_Text_.
────────────────

= Salam Daher =

Lebanese civil defense worker

Salam Daher (Arabic: سلام ضاهر, born 1967) is a Lebanese civil defense worker who was involved in the aftermath of the Israeli airstrike on Qana on July 30, 2006, where widely published photographs showed him removing dead children from the rubble of a house struck by an Israeli attack.

==Background==
Daher was born in 1967 in the predominantly Christian south Lebanese town of Marjayoun and began working as a civil defense volunteer at the age of 12. In 1986, during the 1982-2000 South Lebanon conflict and Lebanese civil war of 1975–1990, he joined the civil defense service of the Lebanese interior ministry as an apprentice and worked his way up the ranks. His home town was at the centre of the 1982-2000 conflict, being the headquarters of the pro-Israeli South Lebanon Army militia, and was repeatedly attacked by Palestinian militias during the civil war and subsequently by the Hezbollah militia during Israel's occupation of southern Lebanon. He moved to the coastal city of Tyre in 1996, where the influence of Hezbollah is far weaker (the city is run by Hezbollah's secular rival Amal. By the time of the 2006 Israel-Lebanon conflict, he was working as the head of civil defense operations for Tyre and the surrounding region, including Qana.

He has described himself as a first responder, "often the one who takes the phone call alerting the civil defense to an emergency, and he is often part of the first team to reach the site." According to the Associated Press, which interviewed him, "when bombs strike, he races his ambulance along narrow country roads, digs through rubble and tries to save the living from flattened buildings".

Daher was mentioned by the media on a number of occasions prior to the July 30, 2006 airstrike on Qana. The Al Jazeera network, the Lebanese Daily Star newspaper and several other media organisations cited his casualty figures for earlier incidents in the Israeli campaign. He has previously been seen in widely distributed photographs of the 1996 shelling of Qana in which 106 people were killed and 116 injured in an Israeli attack. On that occasion, he was photographed carrying the mutilated body of a child killed in the attack.

==Qana airstrike==

On July 30, 2006, Daher was present at the scene of the Qana bombing, which occurred only about 12 km from his office at Tyre, and was photographed there by the international media. The pictures depicted him carrying dead children away from the site of the bombing, while wearing the green helmet that led to his nickname. He issued widely quoted casualty figures for the bombing at Qana. He cited 51 fatalities including 22 children, though later reports revised this to a lower figure of 28, including 16 children.

────────────────

_Information shown_.
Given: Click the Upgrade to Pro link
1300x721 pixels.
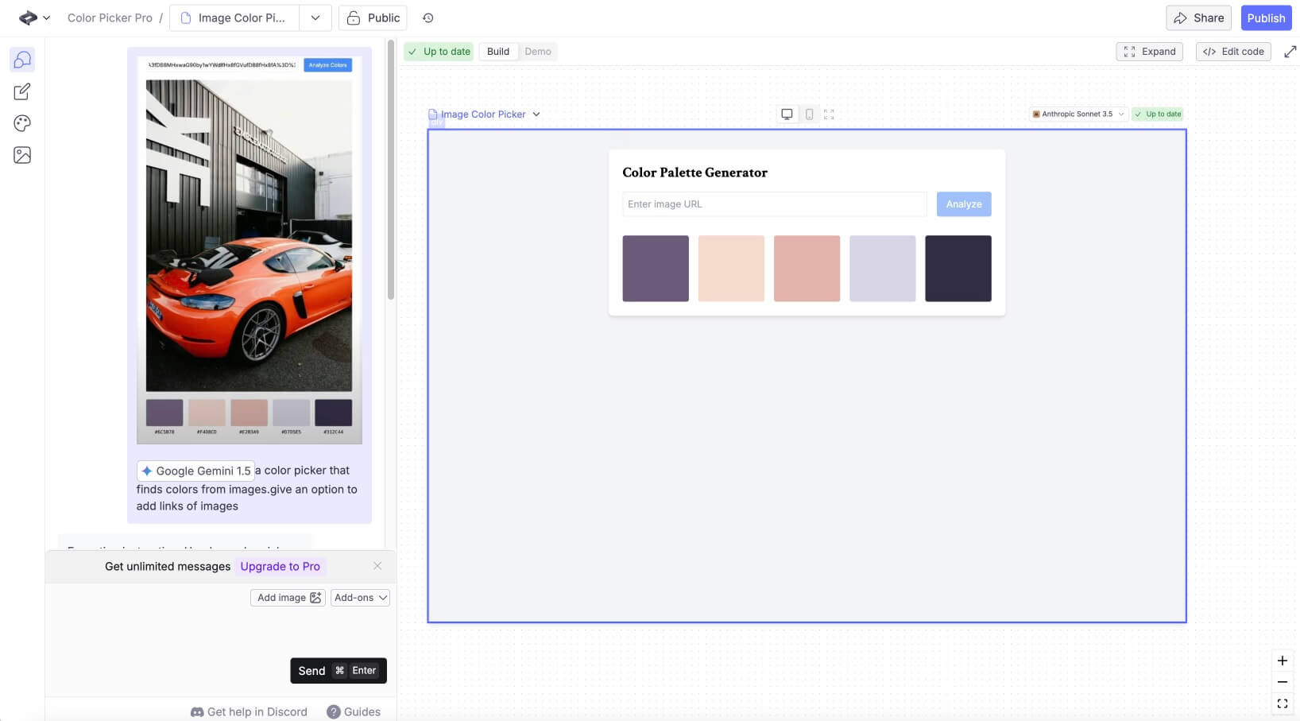Looking at the screenshot, I should 280,566.
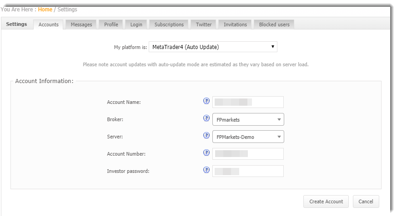
Task: Expand the Broker dropdown showing FPmarkets
Action: [248, 119]
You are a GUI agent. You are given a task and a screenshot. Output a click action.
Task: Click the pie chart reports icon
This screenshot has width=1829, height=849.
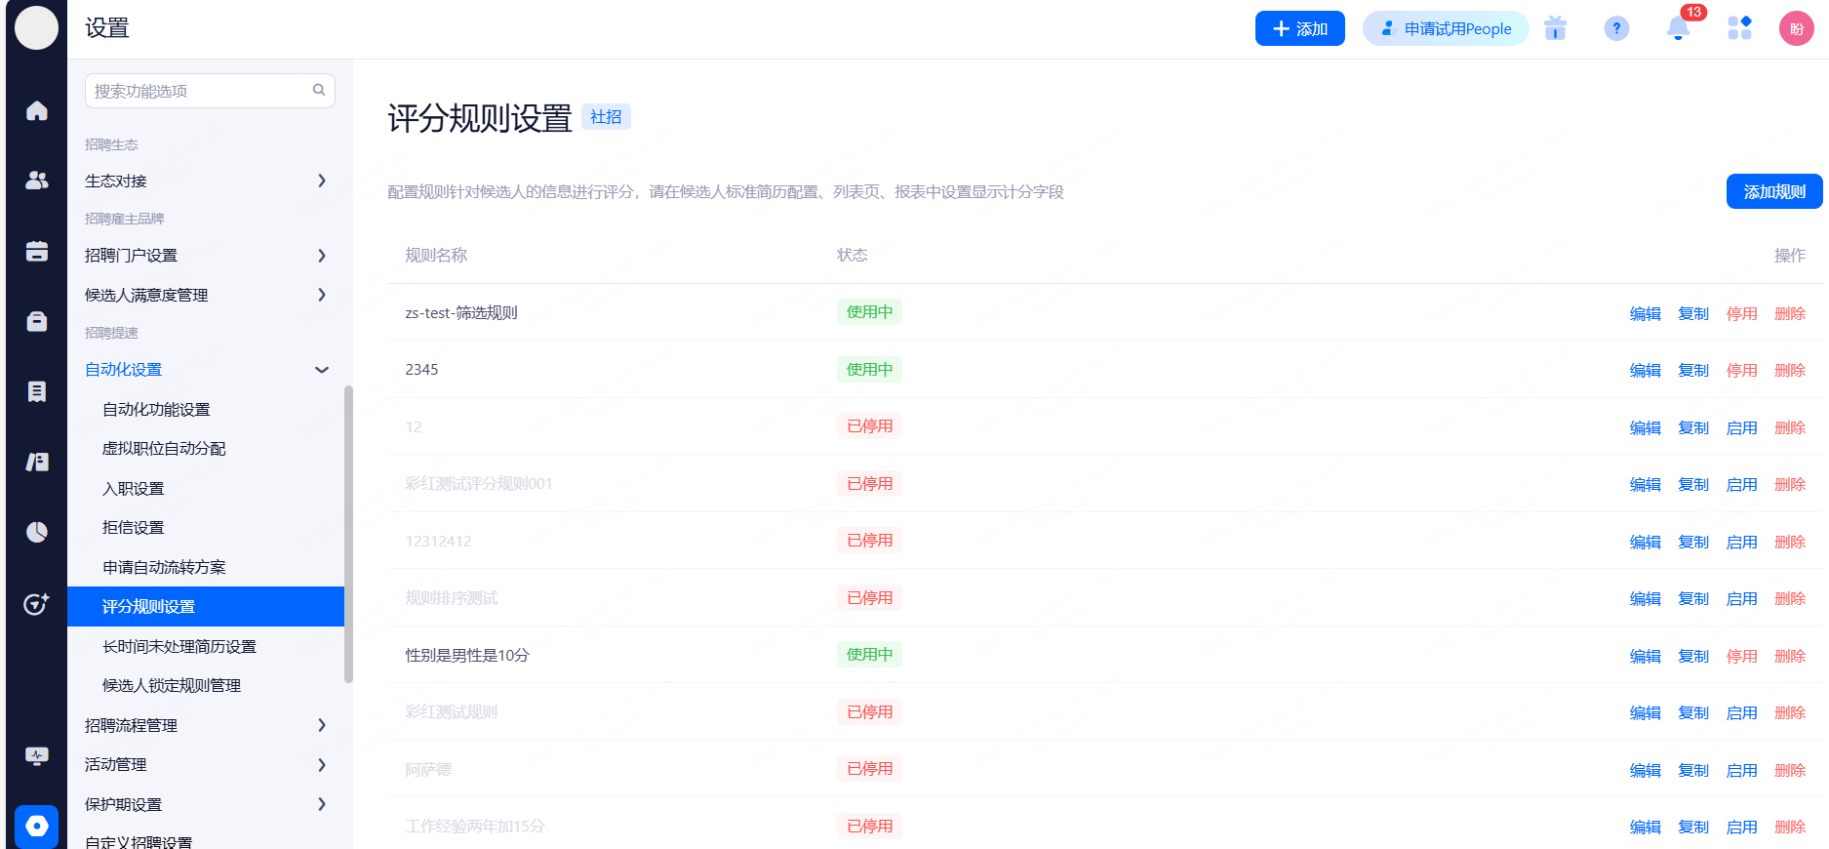37,532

────────────────

_Exercise instructions_.
Please copy the Salam Daher text starting at "Salam Daher (Arabic: سلام" and ending at "by an Israeli attack.", changing "airstrike" to "air strike".

_Response for this exercise_.
Salam Daher (Arabic: سلام ضاهر, born 1967) is a Lebanese civil defense worker who was involved in the aftermath of the Israeli air strike on Qana on July 30, 2006, where widely published photographs showed him removing dead children from the rubble of a house struck by an Israeli attack.